* [EXCERPT]
A Populationwide Coalescent Analysis of Icelandic Matrilineal and
Patrilineal Genealogies: Evidence for a Faster Evolutionary Rate of mtDNA
Lineages than Y Chromosomes


Agnar Helgason,1,2 Birgir Hrafnkelsson,1 Jeffrey R. Gulcher,1 Ryk Ward,2 and Ka´ri Stefa´nsson1
1deCODE Genetics, Reykjavı´k; and 2Institute of Biological Anthropology, University of Oxford, Oxford


Historical inferences from genetic data increasingly depend on assumptions about the genealogical process that
shapes the frequencies of alleles over time. Yet little is known about the structure of human genealogies over long
periods of time and how they depart from expectations of standard demographic models, such as that attributed
to Wright and Fisher. To obtain such information and to examine the recent evolutionary history of mtDNA and
Y-chromosome haplotypes in the Icelandic gene pool, we traced the matrilineal and patrilineal ancestry of all
131,060 Icelanders born after 1972 back to two cohorts of ancestors, one born between 1848 and 1892 and the
other between 1798 and 1742. This populationwide coalescent analysis of Icelandic genealogies revealed highly
positively skewed distributions of descendants to ancestors, with the vast majority of potential ancestors contributing
one or no descendants and a minority of ancestors contributing large numbers of descendants. The expansion and
loss of matrilines and patrilines has caused considerable fluctuation in the frequencies of mtDNA and Y-chromosome
haplotypes, despite a rapid population expansion in Iceland during the past 300 years. Contrary to a widespread
assumption, the rate of evolution caused by this lineage-sorting process was markedly faster in matrilines (mtDNA)

* [PROVIDED MATERIAL]
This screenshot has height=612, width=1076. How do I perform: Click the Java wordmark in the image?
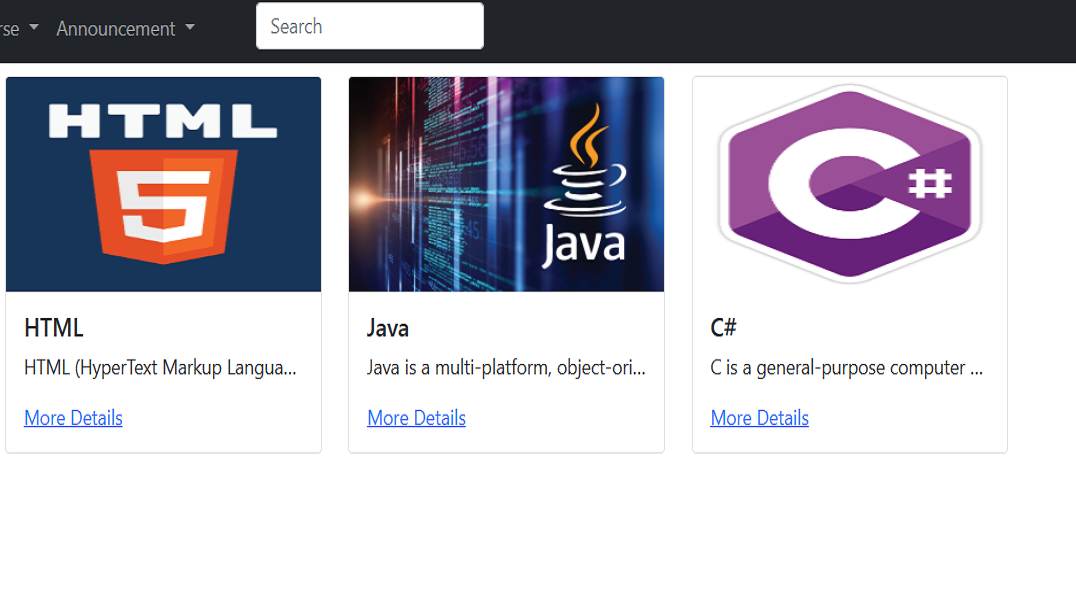coord(584,244)
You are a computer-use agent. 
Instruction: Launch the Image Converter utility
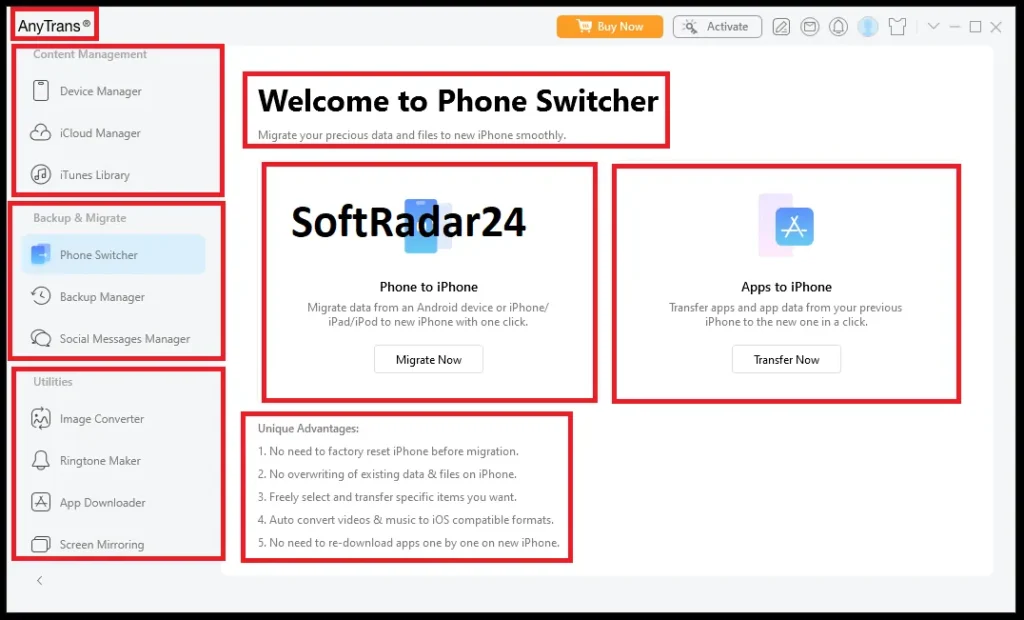click(x=101, y=418)
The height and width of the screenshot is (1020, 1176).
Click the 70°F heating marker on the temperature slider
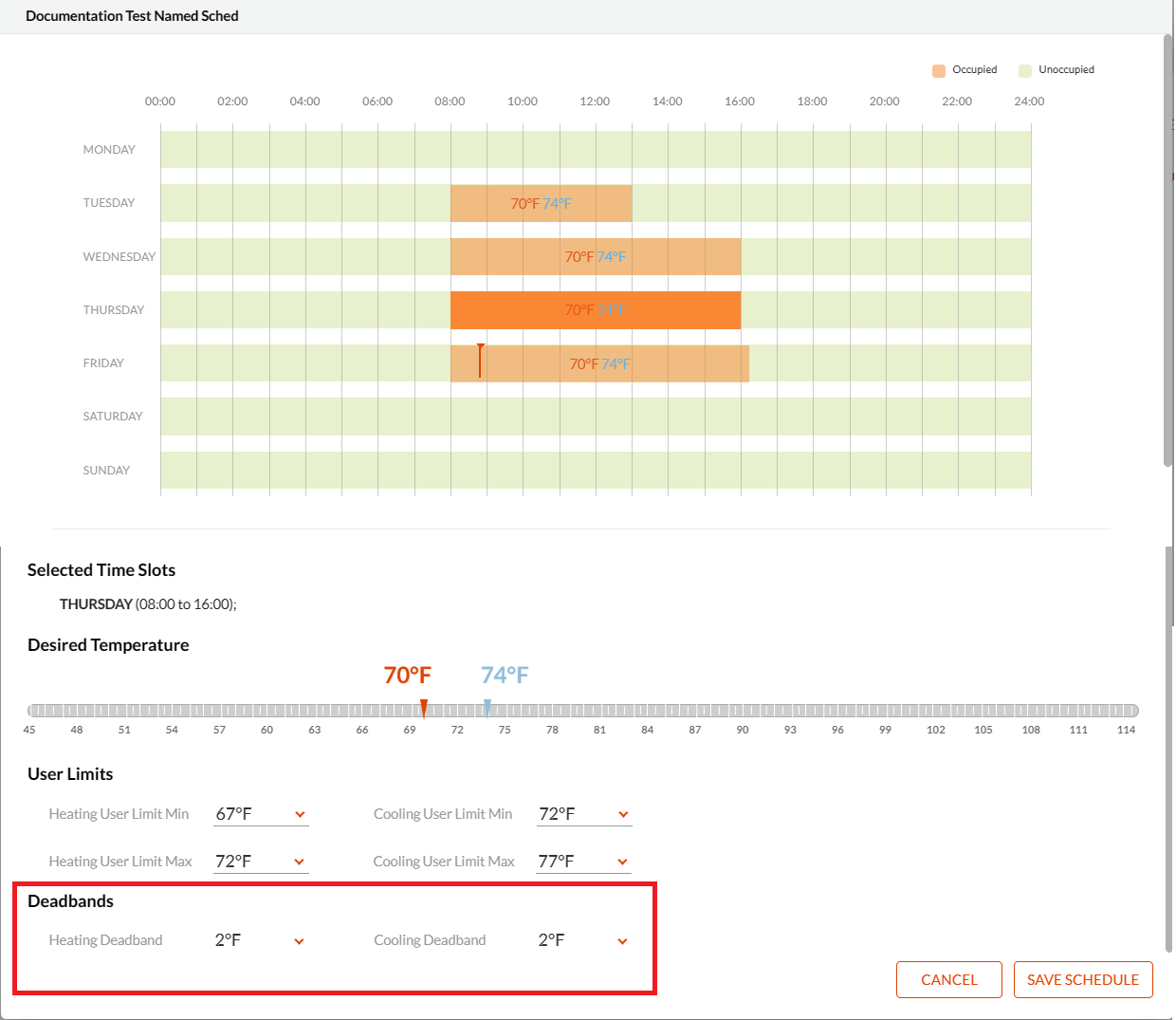pyautogui.click(x=423, y=707)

* [YOUR TASK] Decide whether each statement agrees with the excerpt on Icelandic genealogies, giving yes or no and quoting the words from the excerpt that settle it: (a) the study traced the ancestry of every Icelander born after 1972; (b) most potential ancestors contributed large numbers of descendants; (c) Iceland's population shrank over the past 300 years.

* [RESPONSE BOX]
(a) Yes: "all 131,060 Icelanders born after 1972"
(b) No: "the vast majority of potential ancestors contributing one or no descendants"
(c) No: "a rapid population expansion in Iceland during the past 300 years"